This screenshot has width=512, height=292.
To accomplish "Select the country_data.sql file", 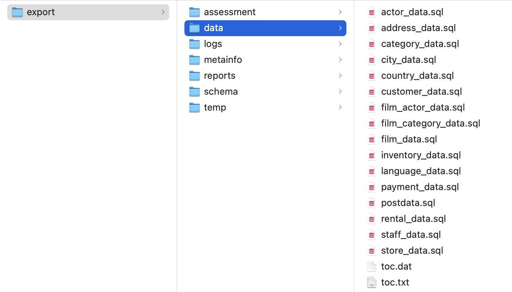I will coord(417,76).
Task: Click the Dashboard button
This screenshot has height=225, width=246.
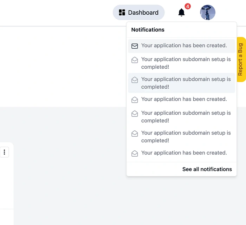Action: [138, 13]
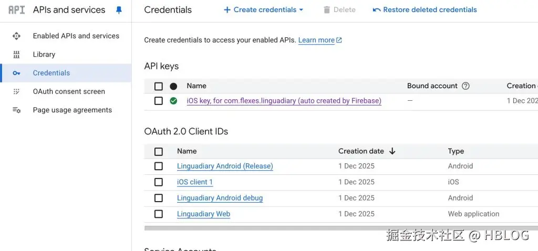
Task: Click the pin icon beside APIs and services
Action: tap(119, 10)
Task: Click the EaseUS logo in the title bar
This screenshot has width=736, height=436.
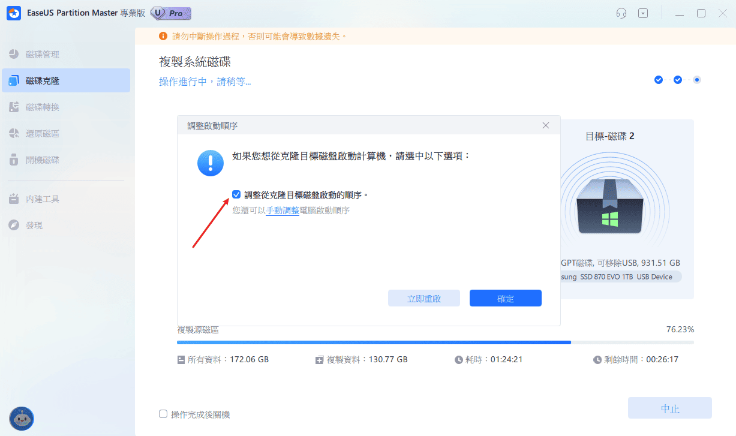Action: tap(13, 13)
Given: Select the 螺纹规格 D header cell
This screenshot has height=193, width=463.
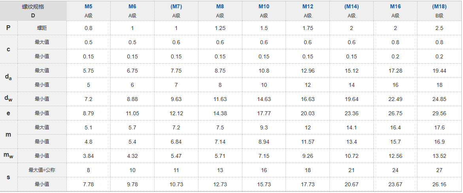Looking at the screenshot, I should (33, 11).
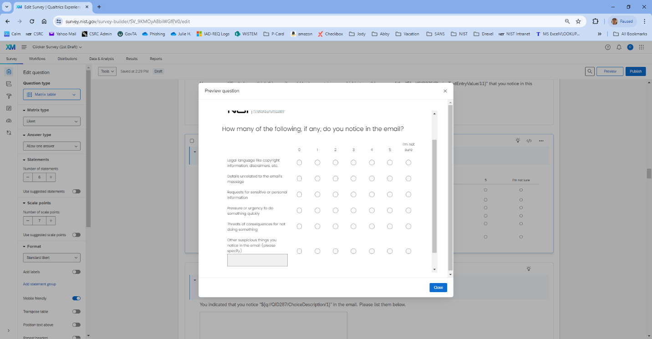Screen dimensions: 652x339
Task: Open the Translations sidebar icon
Action: coord(9,132)
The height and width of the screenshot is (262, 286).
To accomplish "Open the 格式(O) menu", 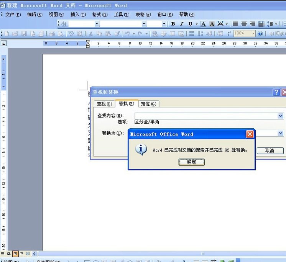I will [100, 15].
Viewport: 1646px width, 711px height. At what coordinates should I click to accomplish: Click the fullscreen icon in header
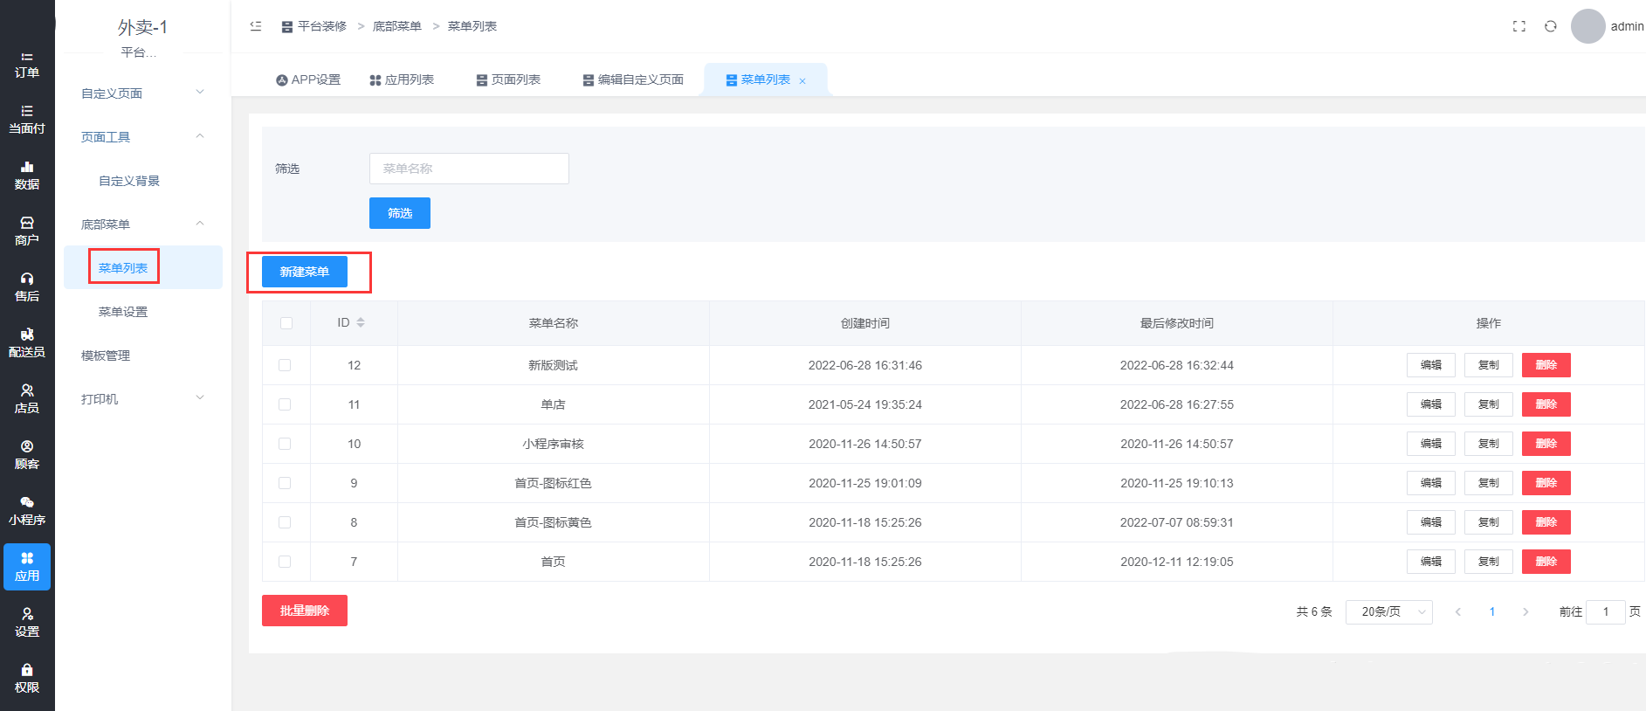point(1519,26)
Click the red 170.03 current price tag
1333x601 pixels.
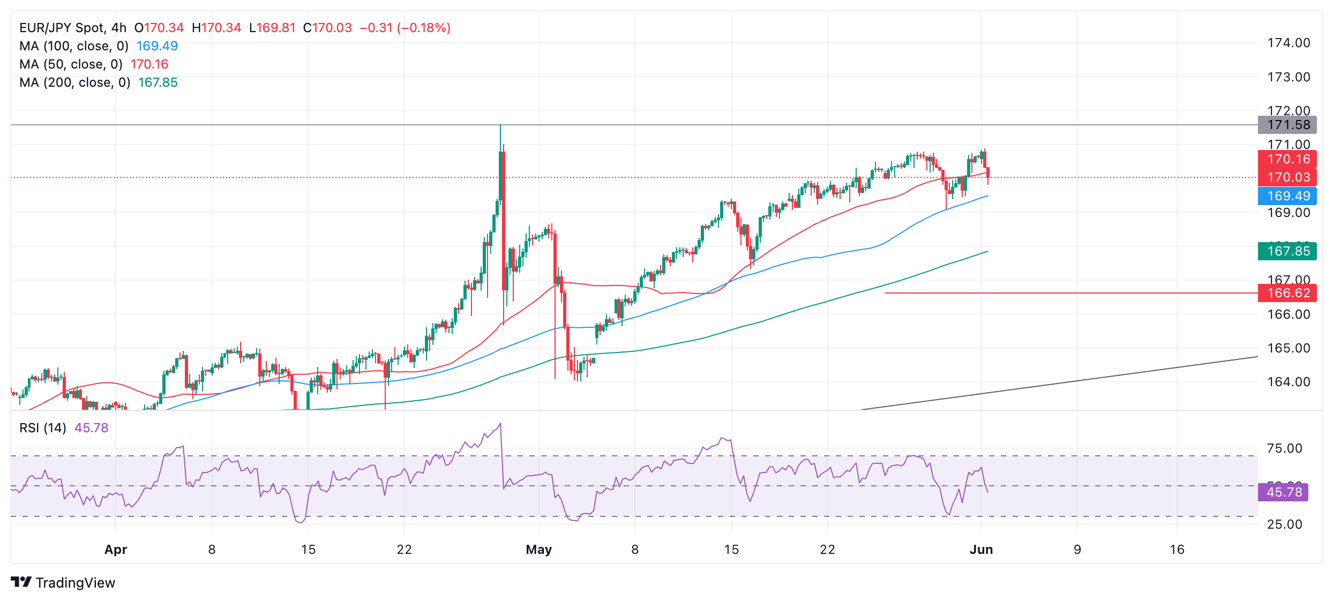1287,177
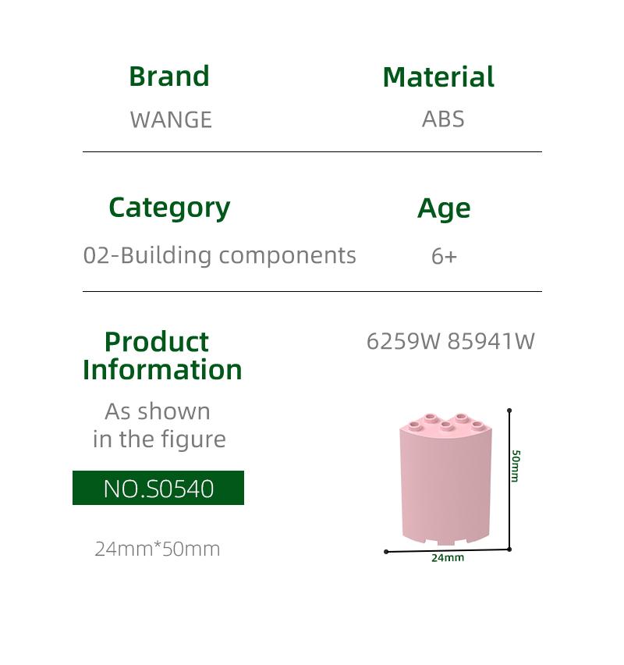Click the 24mm*50mm dimensions text
This screenshot has height=665, width=624.
coord(158,549)
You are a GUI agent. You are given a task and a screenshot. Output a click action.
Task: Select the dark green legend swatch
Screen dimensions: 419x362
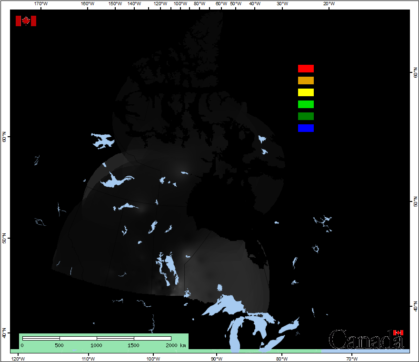[306, 116]
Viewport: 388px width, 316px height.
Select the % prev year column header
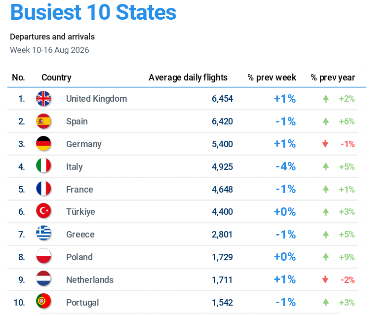click(333, 78)
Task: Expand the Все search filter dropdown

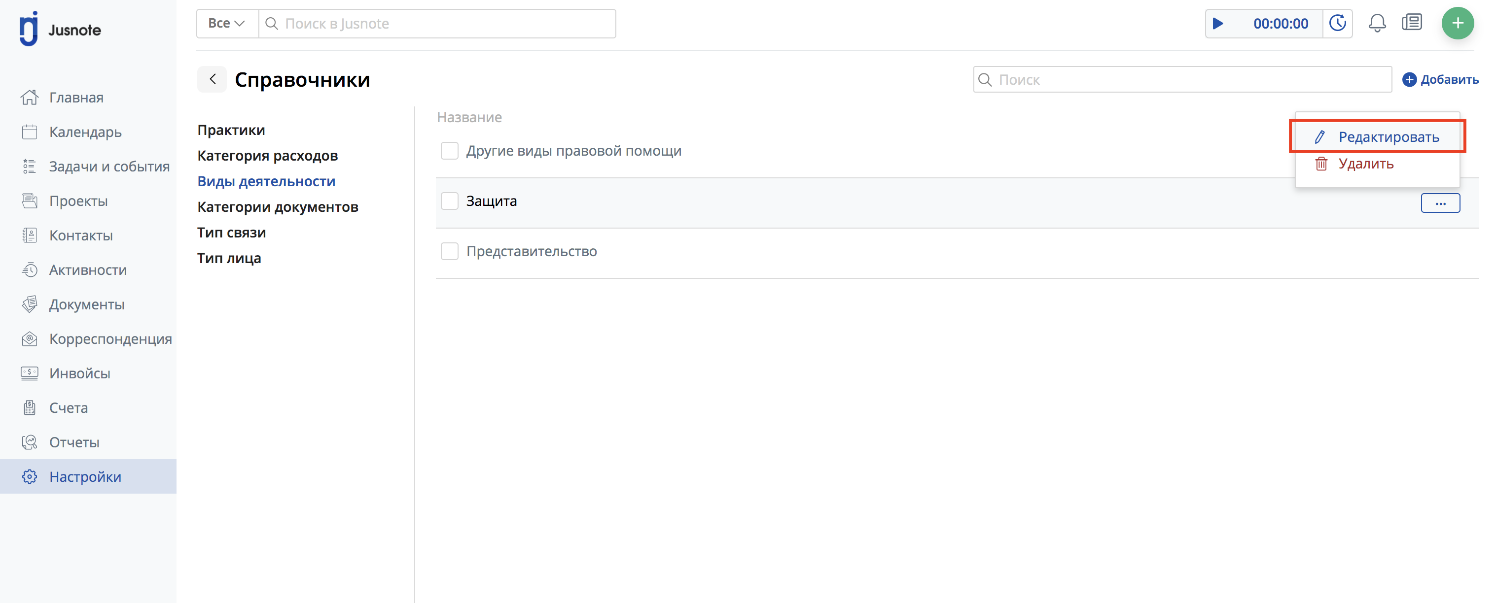Action: click(226, 24)

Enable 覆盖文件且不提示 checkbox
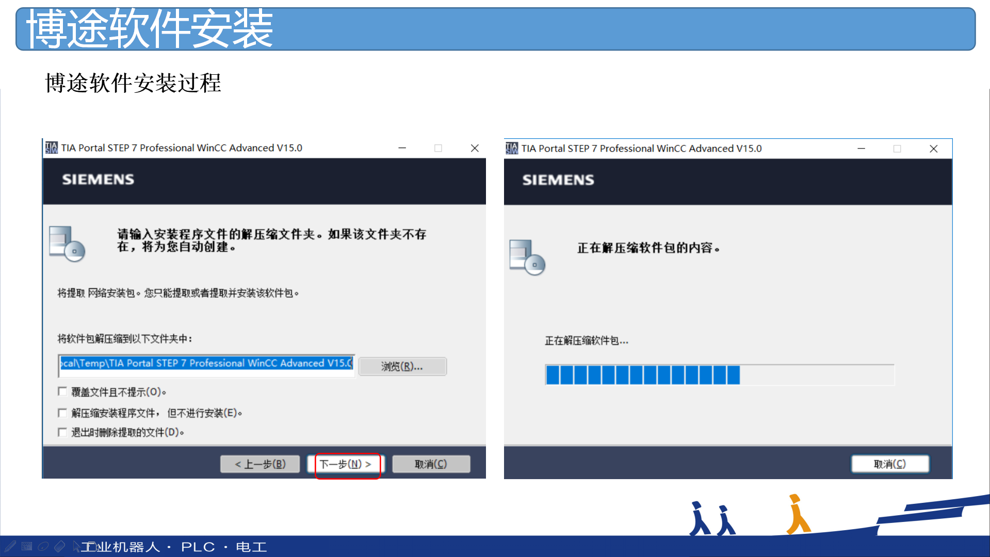click(62, 391)
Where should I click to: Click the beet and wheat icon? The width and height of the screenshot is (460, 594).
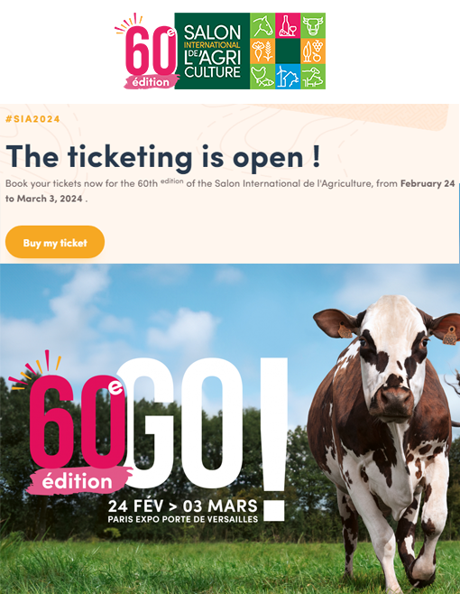[262, 51]
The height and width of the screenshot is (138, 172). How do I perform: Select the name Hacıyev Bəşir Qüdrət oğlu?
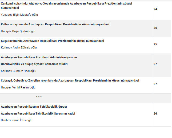click(x=18, y=31)
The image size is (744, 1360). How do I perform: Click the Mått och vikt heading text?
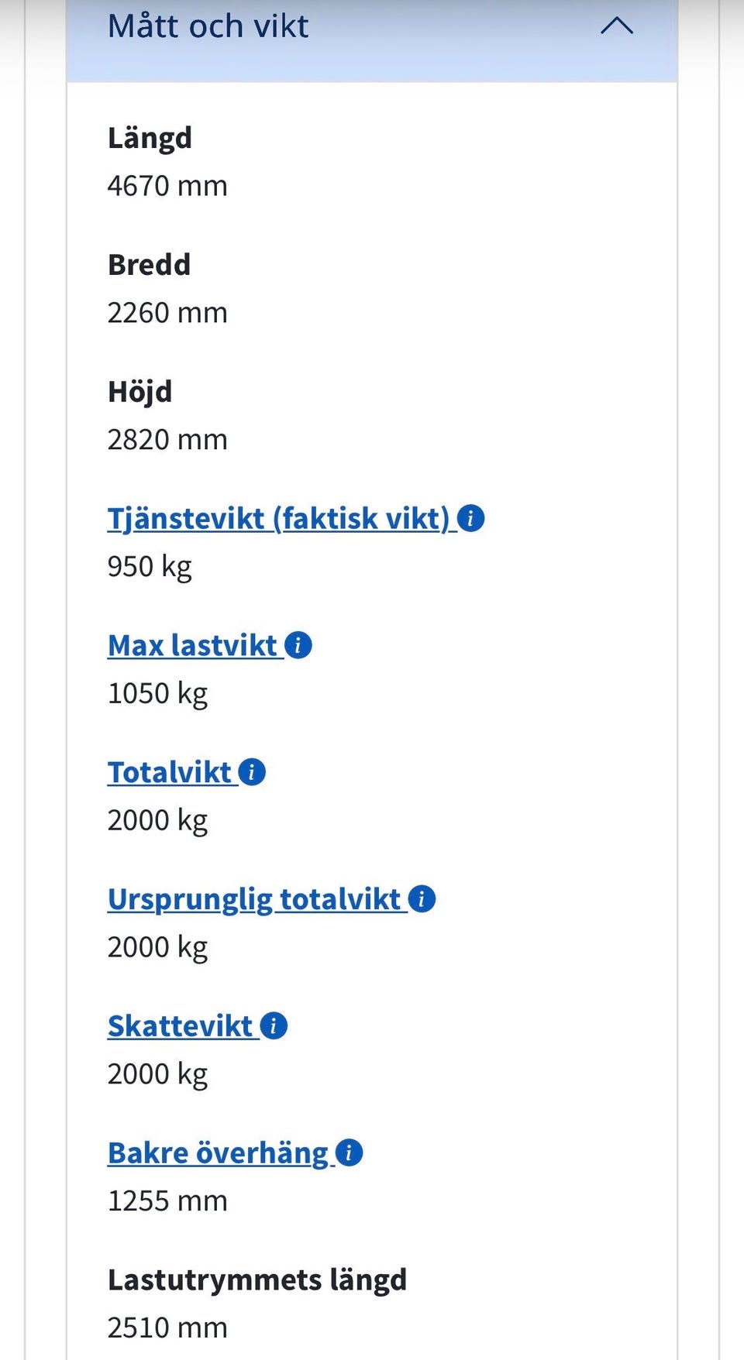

### REQUIREMENT
Copy out the part of the records that opens with the line containing "The height and width of the screenshot is (138, 172)." and runs through the end of the records, leaving out the pictures.

### FINAL RESULT
The height and width of the screenshot is (138, 172). How do I perform: Select the name Hacıyev Bəşir Qüdrət oğlu?
click(x=18, y=31)
The image size is (744, 1360). How do I perform: Click the Mått och vikt heading text?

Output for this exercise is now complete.